Amid cool winds and occasional light showers, hundreds of people circled the pebbly paths of Meridian Hill Park in Northwest Washington on Sept. 26 in a walk that organizers hoped would help stop human sex and labor trafficking in the District.

Entertainers, activists, policymakers and a human-trafficking survivor spoke to more than 600 people. The crowd often fell silent during narratives depicting some of the brutalities suffered by the victims.

"People are beginning to realize that immigrants, minorities and minors are being enslaved right here in the District," said Mark Lagon, executive director of Polaris Project, a Washington-based organization working with D.C. officials to end coercive labor and sex exploitation.

"Whether it's Latina women found in a brothel, Chinese women found in a massage parlor or African American teens, they're all human-trafficking victims," Lagon said.

Over the past decade, organizations have been joining forces to end what they are calling modern-day slavery in the District.

The D.C. Human Trafficking Task Force, which has been investigating human trafficking since 2004, said that in the first six months of this year, it identified more than 50 victims of trafficking in the District, about 15 of whom were minors. Most of the victims were found through reports from nonprofit groups or law enforcement operations.

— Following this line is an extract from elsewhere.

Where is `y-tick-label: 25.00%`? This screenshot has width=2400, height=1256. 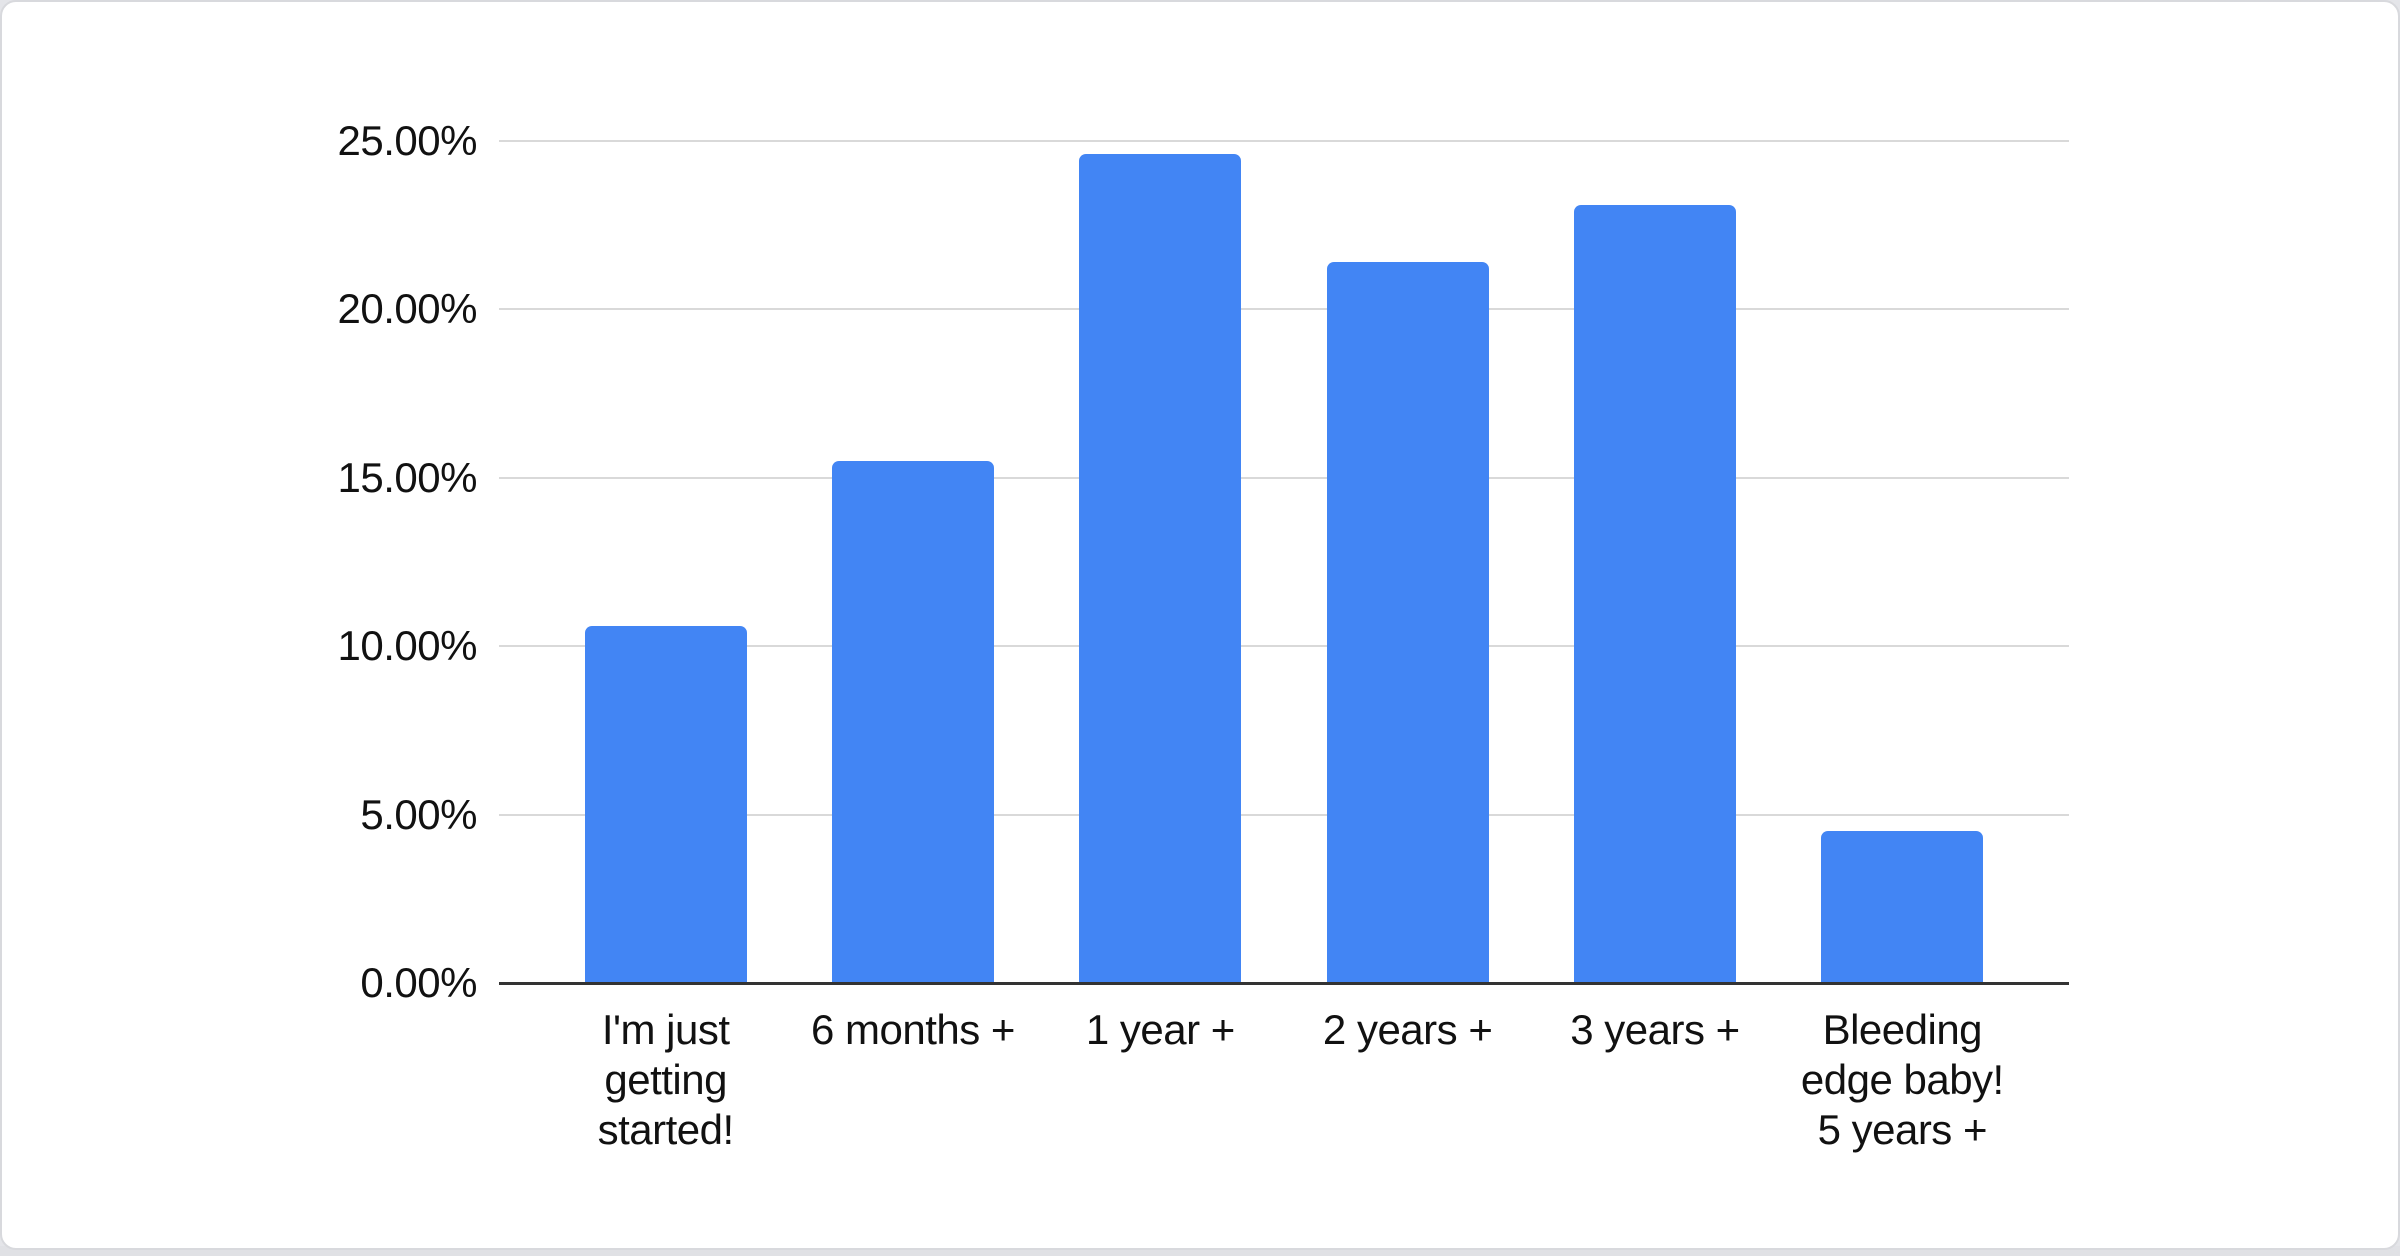 y-tick-label: 25.00% is located at coordinates (408, 140).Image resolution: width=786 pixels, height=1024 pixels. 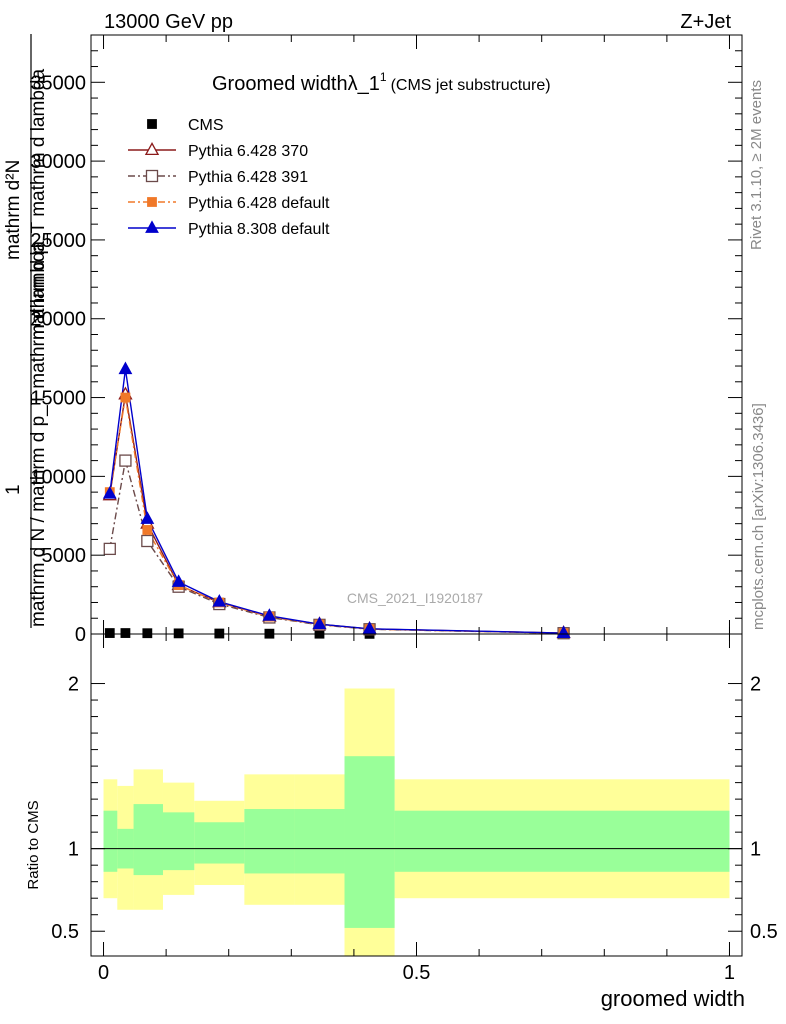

Inspector Brian Bray, commanding officer of the D.C. police's Narcotics and Special Operations Division and a member of the task force, said the District is not considered a hub city for human trafficking but is more of a destination city.

"Trafficked persons are generally transported to D.C. from other areas like New York City and Baltimore," Bray said. New York and Miami are considered to be the main East Coast hub cities for human trafficking, and the most common form in the District is commercial sex trafficking, he said.

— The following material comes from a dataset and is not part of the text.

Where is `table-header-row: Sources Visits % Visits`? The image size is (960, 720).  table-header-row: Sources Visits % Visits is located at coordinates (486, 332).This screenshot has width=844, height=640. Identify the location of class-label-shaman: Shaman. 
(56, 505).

"This walk is really highlighting an issue that hits close to home," said Tina Frundt, 35, a sex trafficking survivor and founder of Courtney's House, a D.C.-based organization that assists victims.

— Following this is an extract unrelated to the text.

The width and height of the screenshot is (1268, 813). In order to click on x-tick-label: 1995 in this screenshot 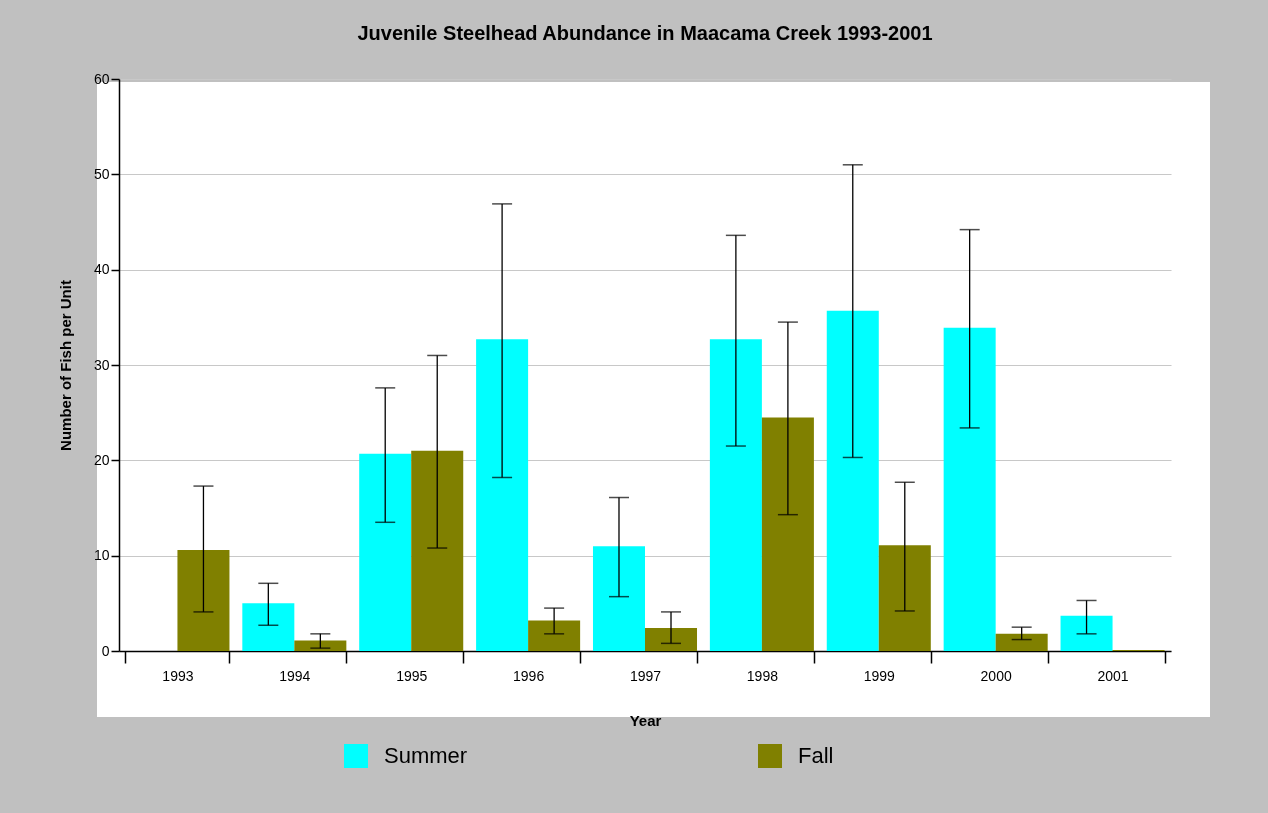, I will do `click(412, 676)`.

The walk was organized by D.C. Stop Modern Slavery as a local expression of a national campaign spearheaded by Stop Child Trafficking Now. Frundt recently formed a team to do late-night street outreach work on weekends. She said that in the past 2 1/2 months, the Courtney's House crisis hotline has received 100 phone calls and identified 85 suspected traffickers.

Frundt and other activists are awaiting revisions to the District's Prohibition Against Human Trafficking Act of 2009 that, if passed, would make human trafficking a separate crime and increase penalties for offenders and support for victims.

"The current law is not as clean as it should be, because it wasn't written with human [sex] trafficking in mind," said D.C. Council member Phil Mendelson (D-At Large), the author of the bill, which was introduced in January. Mendelson said that, for example, without human trafficking being considered a crime in itself, someone who is forcing a child or adult into commercial sex or labor acts might be charged with kidnapping or pimping and pandering, which carry a lesser punishment than would a human-trafficking violation.

EleSondra DeRomano, 43, another survivor of the sex trade, said she had traveled from Ohio to attend the walk. She said she had been exposed to sex and drug trafficking since birth. She said that her mother was a prostitute and her father was a pimp and that she was forced into sex trafficking at 11. After escaping the system 15 years ago, she, too, launched an organization that provides services for sex-trafficking victims.

She said that she thinks the D.C. bill would serve the city well but that more needs to be done. "We need as many bills as we can get, but along with prosecuting the pimps, we need to also be prosecuting the Johns," DeRomano said.